Rin is a Kitsune, or at least she was until a witch’s spell turned her human. To regain her powers, Rin must make the lord’s son fall in love with her before the next full moon. She thought it would be easy, her kind have been seducing humans for centuries. But Hikaru is different. He’s handsome, intelligent, and kind –the opposite of everything she’s assumed about humans. The plan is to seduce him and get back her powers, there’s no room for love.

Hikaru never believed in the Yokai. In fact, he thought it foolish to believe in monsters. A lifetime of skepticism has guarded him from truths too painful to accept. And Rin’s mysterious arrival in his life challenges all his long held beliefs. She has bewitched him. Though he is drawn to her, he has to keep his distance. His father’s treaty depends on his marriage to another and even an innocence dalliance could ruin everything.

While they try to deny their attraction, they are drawn together as if by fate’s design. Falling in love is dangerous. Not only are they from different worlds, but their time together can only end in heartache. To break the spell Rin must betray Hikaru or be turned into a fox.

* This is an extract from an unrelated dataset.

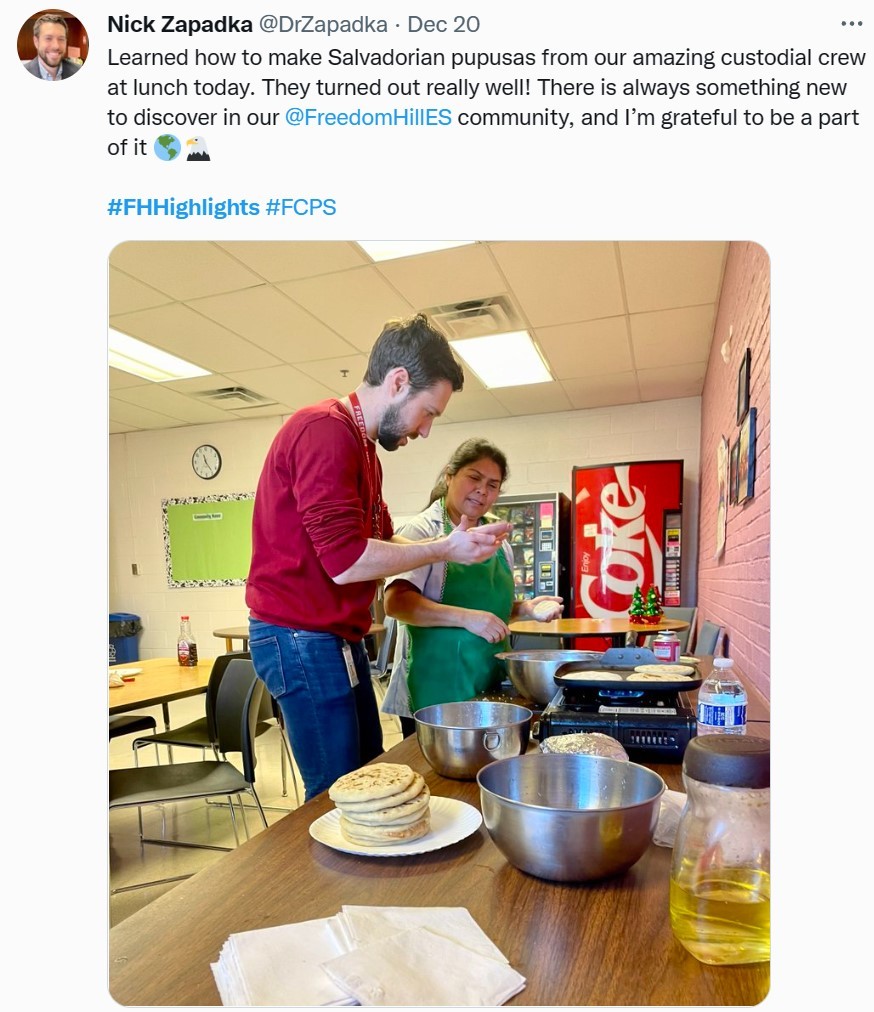The width and height of the screenshot is (874, 1012).
Task: Open the attached pupusa cooking photo
Action: [x=439, y=623]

But if they’re willing to risk it all, they may find a love to last lifetimes.

At face value, Kitsune seems like an interesting twist on the classic fairy tale of love and sacrifice. You've got the essential characters: a helpless, yet captivating woman who earns the prince's affections without being able to user her voice, and a prince who comes to see past her disability to love her for who she is. But these two main characters, whose love story we already know the basics of, are lackluster.Without giving too much away, I'll just say that they both seemed like very shallow characters without much development. When I think of Ariel from the animated The Little Mermaid, I can't exactly say that she's a deep character, but then again, she didn't have 276 pages of exposition to grow within. I felt so awkward reading romantic scenes because I felt that there was no chemistry- they almost seemed forcibly inserted into the novel.

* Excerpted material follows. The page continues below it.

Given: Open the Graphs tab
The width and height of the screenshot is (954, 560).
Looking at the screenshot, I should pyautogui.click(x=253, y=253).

There are things in this story that, rather than add to the retelling it promises on the cover of the book, take away from it. There are so many secrets and "I'm doing this because of something that happened in my past" attitudes throughout the book that I got lost very easily. I lost sight of characters' motivations and desires. In some cases, these secrets and mysterious pasts can pose a certain thrill and pace to the storytelling. In this case, it muddled the core of the story.

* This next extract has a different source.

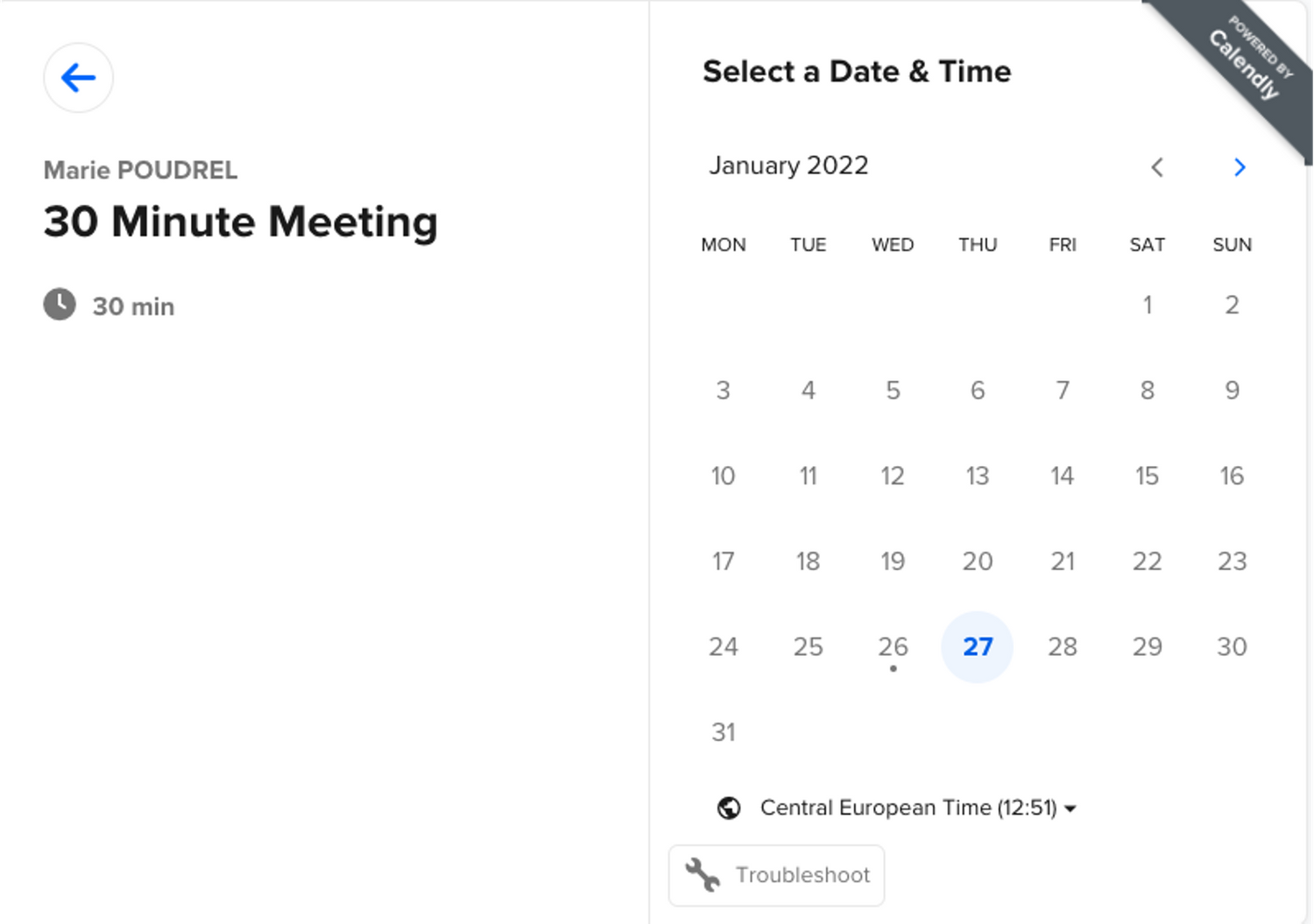Advance to the next month
The width and height of the screenshot is (1314, 924).
[x=1239, y=167]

I appreciated the inclusion of Japanese folklore- it's so ripe with wonderful stories that aren't showcased enough in literature! There were decent introductions to the mythical creatures without throwing too many new terms in the unfamiliar reader's face.

I had incredible expectations based on the mere cover of the book, but was let down. If you're a geek for Japanese folklore like me and are hungry for some representation in fantasy, this is worth a read. If you're looking for a spine-tingling romance and love existing retellings of The Little Mermaid, skip this book or you'll be sorely disappointed.

I rate Kitsune 3/5 stars.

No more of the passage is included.